题目：Apply Stochastic Optimal Control to Investment and Consumption with Regime-Switching and Transaction Cost
摘要：In this presentation we apply the stochastic control method to study an infinitehorizon problem of optimal investment and consumption with proportional transaction costs in continuous-time regime-switching models. An investor distributes his/her wealth between a risky asset (a stock) and a risk-less asset (a bond) and consumes at a non-negative rate from the bond account. The market parameters (the interest rate, the appreciation rate and the volatility rate of the stock) are assumed to depend on a continuous-time Markov chain with finite number of states (also known as regimes). The objective of the optimization problem is to maximize the expected discounted total utility of consumption. For this optimal control problem, the Hamilton-Jacobi-Bellman (HJB) equation is given by a system of m0 coupled variational equalities where m0 is the total number of regimes. For a class of HARA (hyperbolic absolute risk aversion) type utility functions, we establish some fundamental properties of the value function and show that the value function is a viscosity solution of the HJB equation. We then treat a power utility function and derive qualitative properties of the optimal trading strategy and the value function.
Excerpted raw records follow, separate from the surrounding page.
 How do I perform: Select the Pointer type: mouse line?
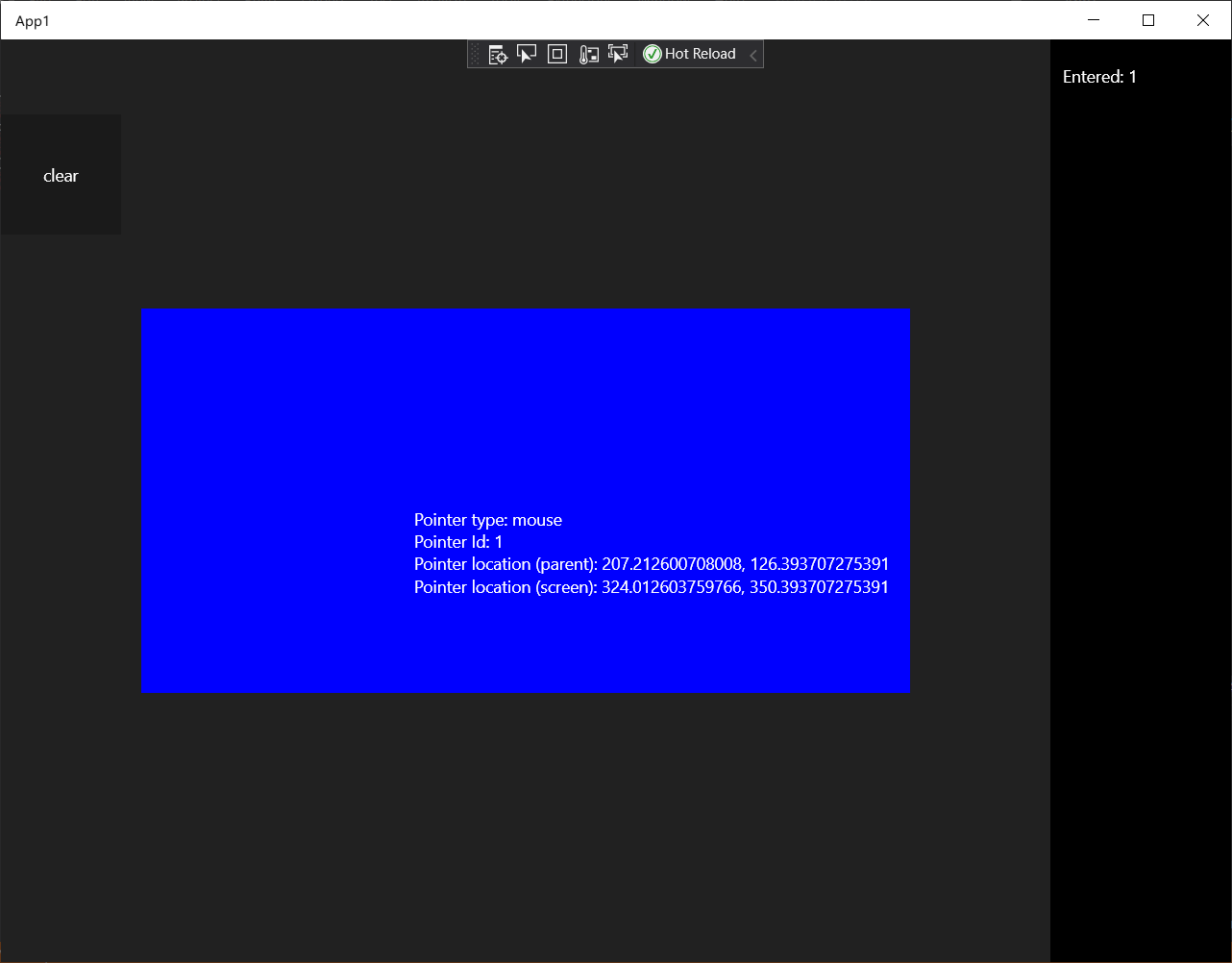(x=487, y=520)
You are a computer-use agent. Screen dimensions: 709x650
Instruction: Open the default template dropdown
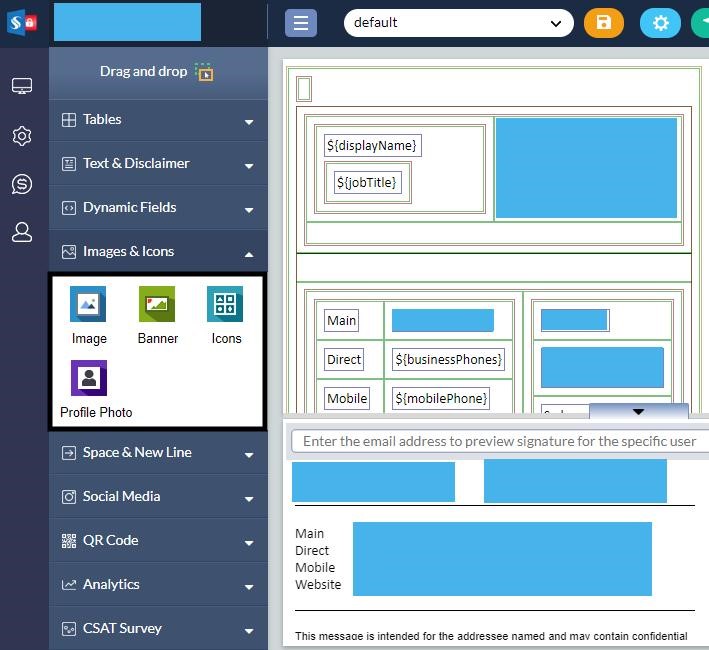point(458,23)
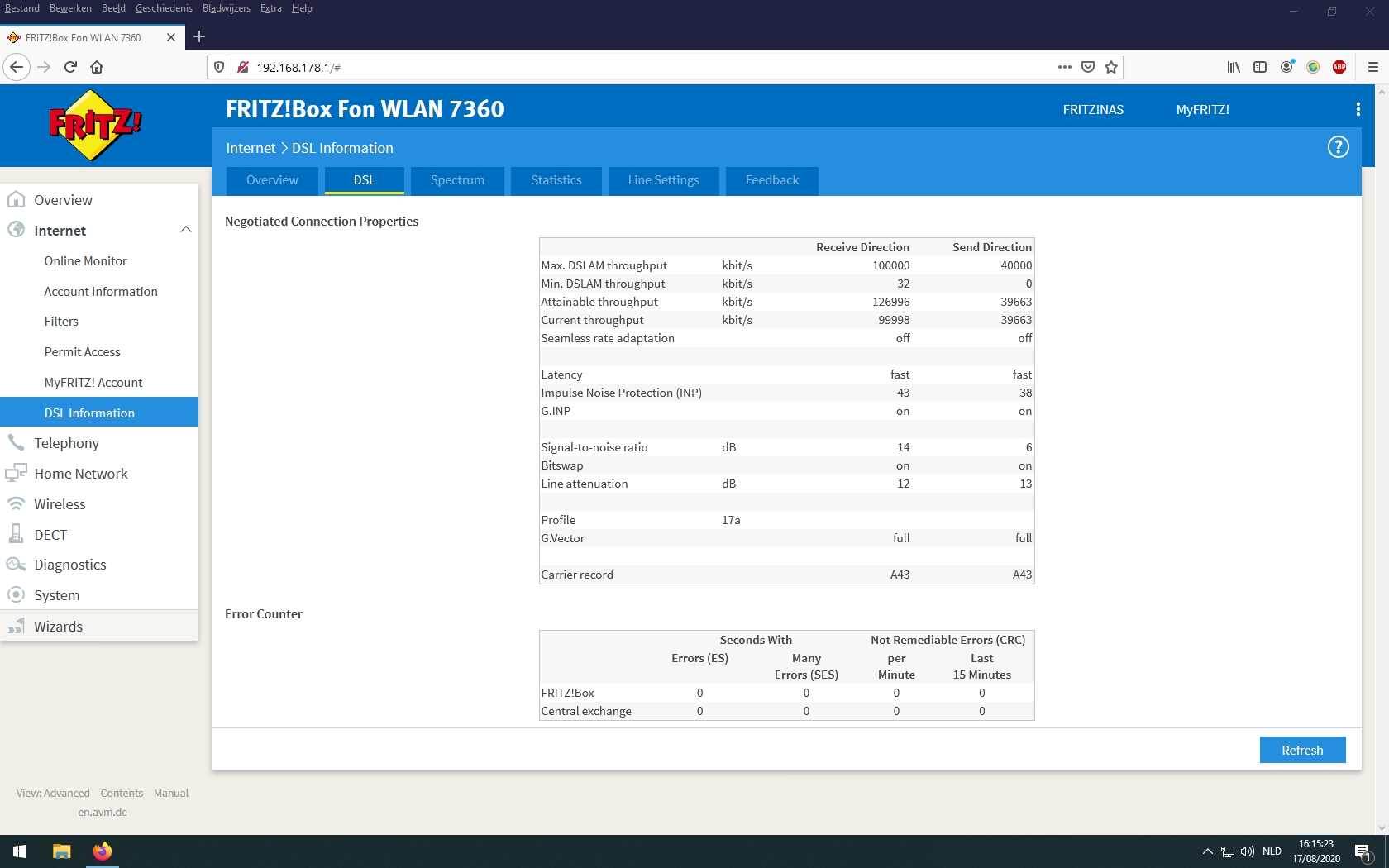
Task: Switch to the Statistics tab
Action: coord(556,180)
Ruihua Liu, Tenured Associate Professor, Department of Mathematics, University of Dayton, Ohio. Ph.D., August 2001, Applied Mathematics University of Georgia, Advisor: Qing Zhang, Dissertation Title: Control and Filtering of Stochastic Markovian Systems. His RESEARCH INTERESTS include Financial Mathematics and Computational Finance, Stochastic Optimal Control and Applications, Applied Stochastic Analysis.